● TASK BRIEF
Using the article on CT perfusion with CTA, explain in one to three sentences why adding dynamic CTP to CTA improves risk stratification for patients with stenosis detected on CTA.

[[ DOCUMENT EXCERPT open ]]

CT perfusion with CTA improves risk stratification in certain heart disease patients
Quantifying myocardial blood flow (MBF) with CT perfusion (CTP) imaging can accurately predict major adverse cardiac events (MACEs). It also showed improved risk stratification in stenosis patients when paired with coronary CT angiography (CTA), according to a recent JACC: Cardiovascular Imaging study.
Researchers, led by Satoshi Nakamura, MD, with Mie University Graduate School of Medicine in Japan, analyzed 332 patients with suspected coronary artery disease (CAD). All patients underwent both CTA and dynamic CTP.
The group examined myocardial segments and used normalized MBF values to create a summed stress score. Segments, which scored from 0 to 4, were normal to most restricted flow. Abnormal perfusion was considered to be a combined total of 4 or higher.
After an average follow-up time of 2.5 years, 19 patients had a MACE, which was defined as cardiac death, nonfatal myocardial infarction, unstable angina or hospitalization for congestive heart failure.
Abnormal perfusion proved the strongest predictor for MACE, and had a hazard ratio of 5.7 when adjusted for obstructive CAD on CTA.
The annual MACE rates of patients with at least 50 percent stenosis on CTA and abnormal perfusion determined by CTP were 12.2 percent. However, that event rate fell to 1.5 percent when obstructive CAD was evident in normal blood flow.
“The main findings of our study were that dynamic CTP had an incremental prognostic value over CTA and that abnormal perfusion was associated with worse prognosis among those who had obstructive CAD,” authors concluded. “The addition of dynamic CTP to CTA allows improved risk stratification of patients with CTA-detected stenosis.”

[[ DOCUMENT EXCERPT closed ]]
[[ INFORMATION SUPPLIED open ]]

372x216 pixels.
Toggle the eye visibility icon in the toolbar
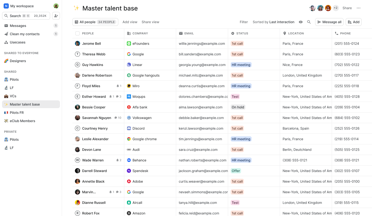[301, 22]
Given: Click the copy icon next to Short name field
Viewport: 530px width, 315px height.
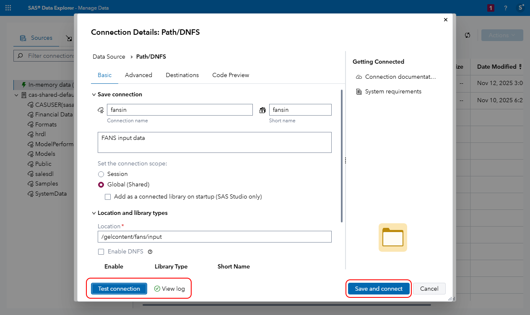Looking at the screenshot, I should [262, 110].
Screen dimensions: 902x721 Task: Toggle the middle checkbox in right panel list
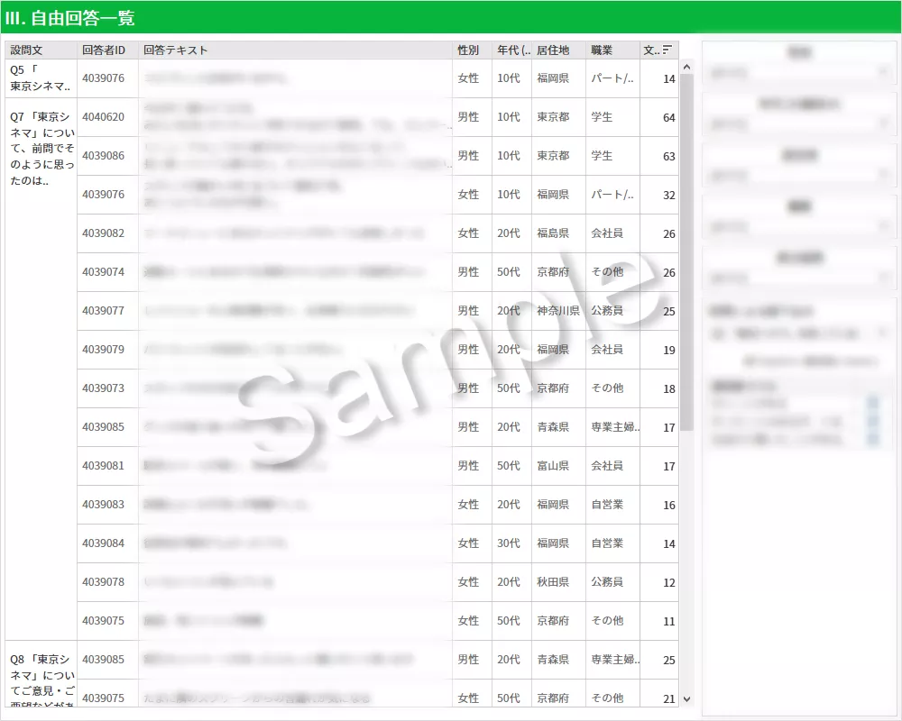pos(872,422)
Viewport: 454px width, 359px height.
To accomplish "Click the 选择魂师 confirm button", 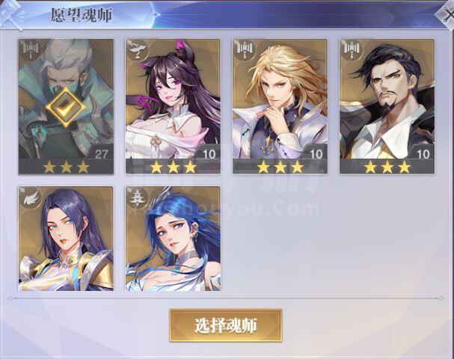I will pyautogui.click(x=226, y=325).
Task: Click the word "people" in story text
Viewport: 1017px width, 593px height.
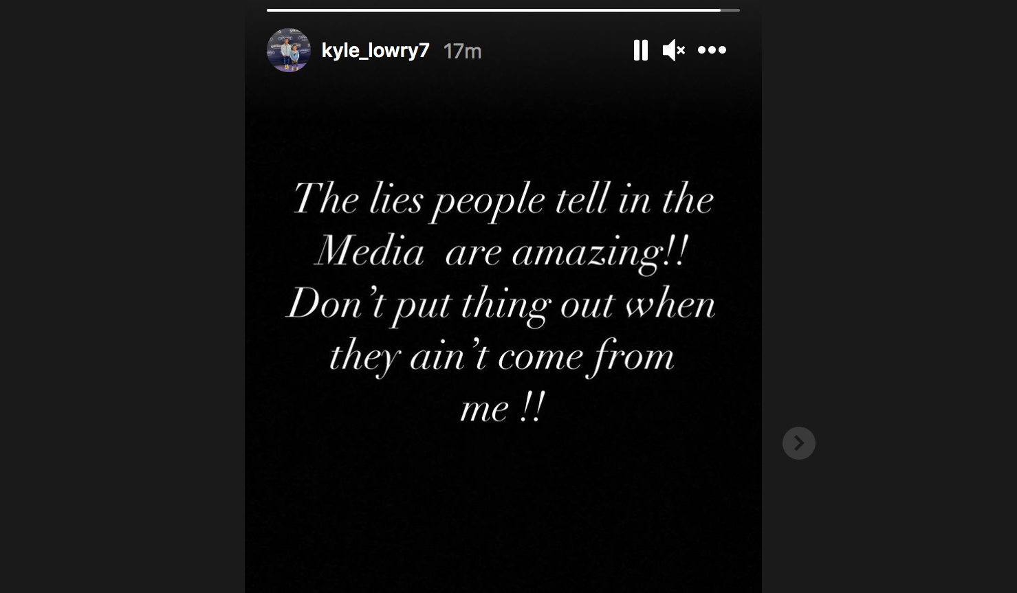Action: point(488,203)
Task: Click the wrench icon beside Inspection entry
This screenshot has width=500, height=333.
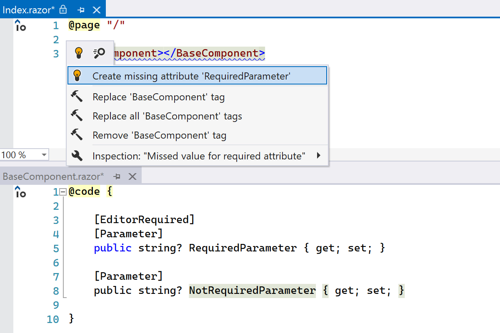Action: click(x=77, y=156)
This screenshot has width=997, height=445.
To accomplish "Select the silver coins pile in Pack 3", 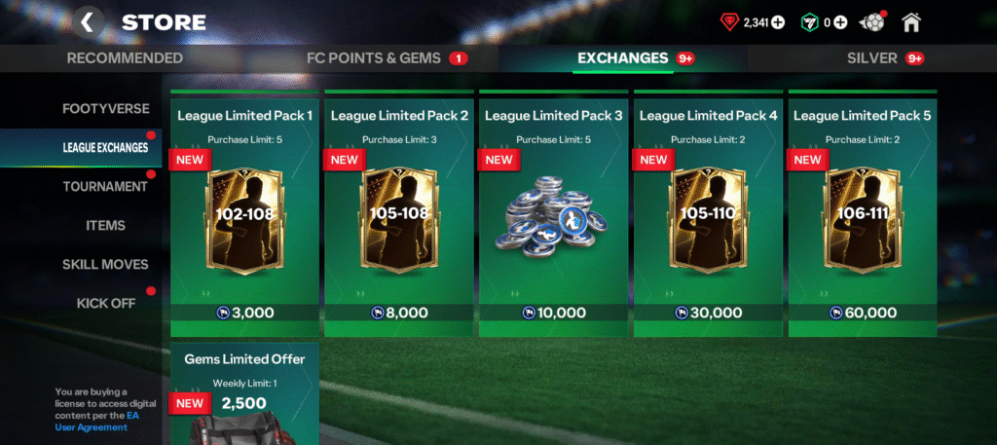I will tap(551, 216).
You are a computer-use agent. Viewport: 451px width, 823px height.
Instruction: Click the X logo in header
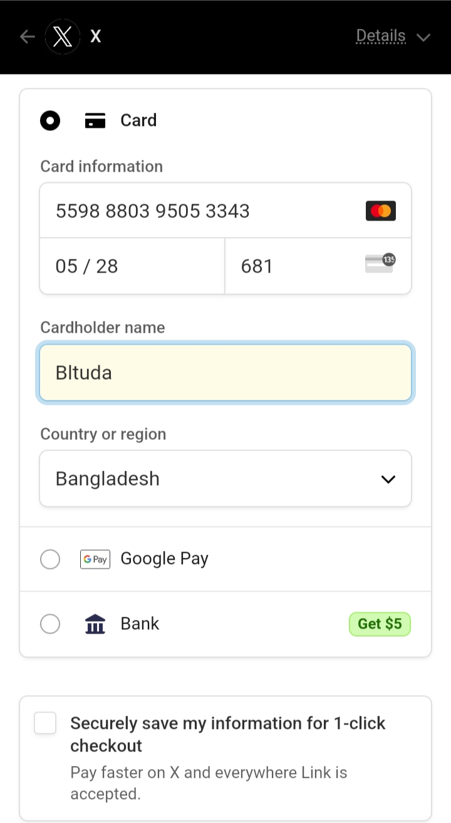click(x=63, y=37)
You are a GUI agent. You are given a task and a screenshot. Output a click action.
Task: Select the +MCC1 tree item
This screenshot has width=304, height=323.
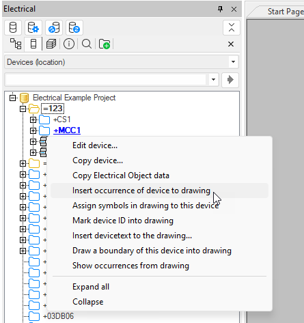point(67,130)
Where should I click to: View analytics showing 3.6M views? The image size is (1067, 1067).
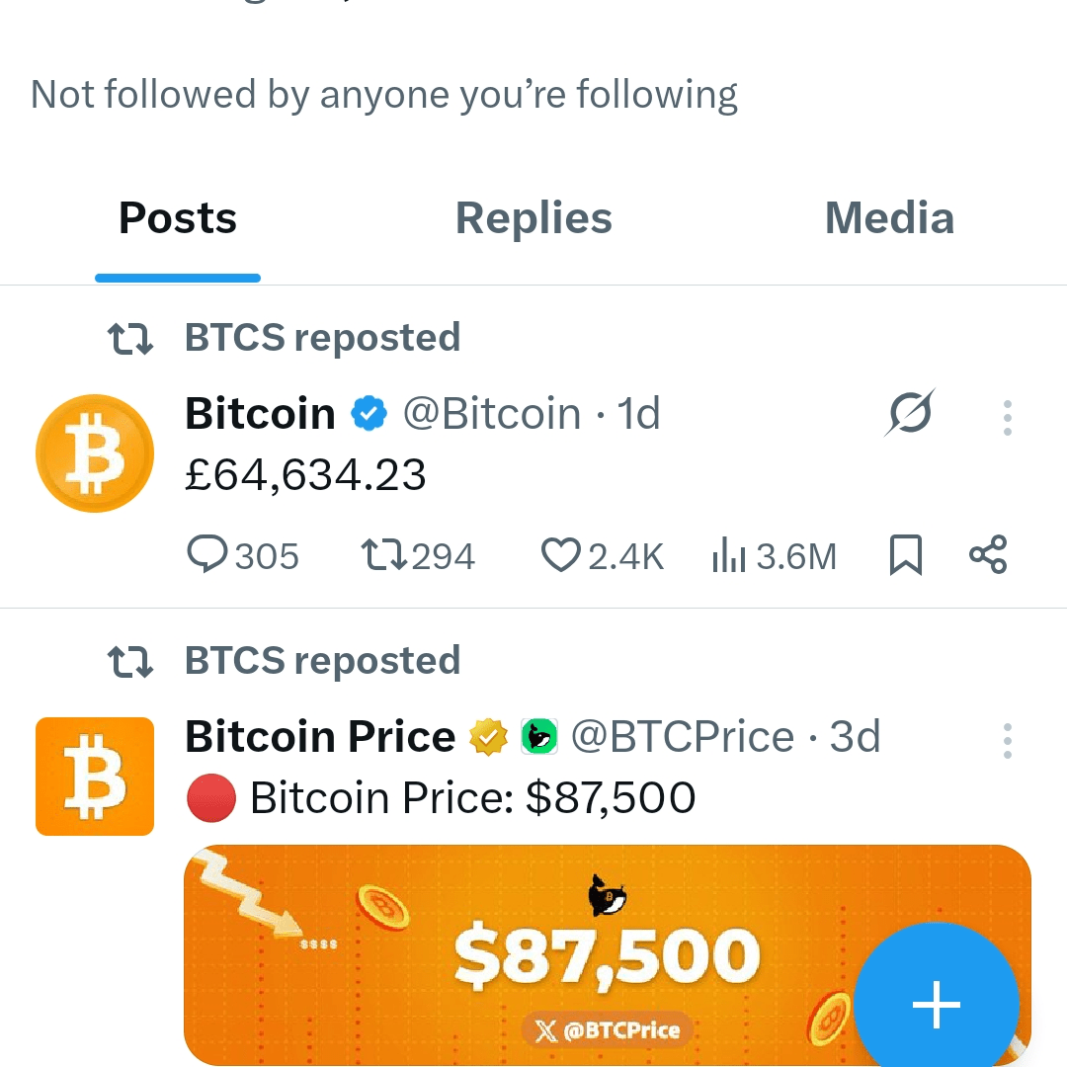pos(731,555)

[[ INFORMATION SUPPLIED closed ]]
[[ INFORMATION SUPPLIED open ]]

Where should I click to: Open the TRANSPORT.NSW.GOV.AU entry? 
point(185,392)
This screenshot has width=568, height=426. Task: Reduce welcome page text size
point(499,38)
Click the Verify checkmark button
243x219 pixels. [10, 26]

[[ INFORMATION SUPPLIED closed ]]

● COMPLETED TASK
Abnormal perfusion on CTP was the strongest predictor of MACE, with a hazard ratio of 5.7 even after adjustment for obstructive CAD on CTA. Among patients with obstructive CAD, the annual MACE rate was 12.2 percent when perfusion was abnormal but only 1.5 percent when blood flow was normal. CTP therefore separates higher-risk from lower-risk patients among those with CTA-detected stenosis.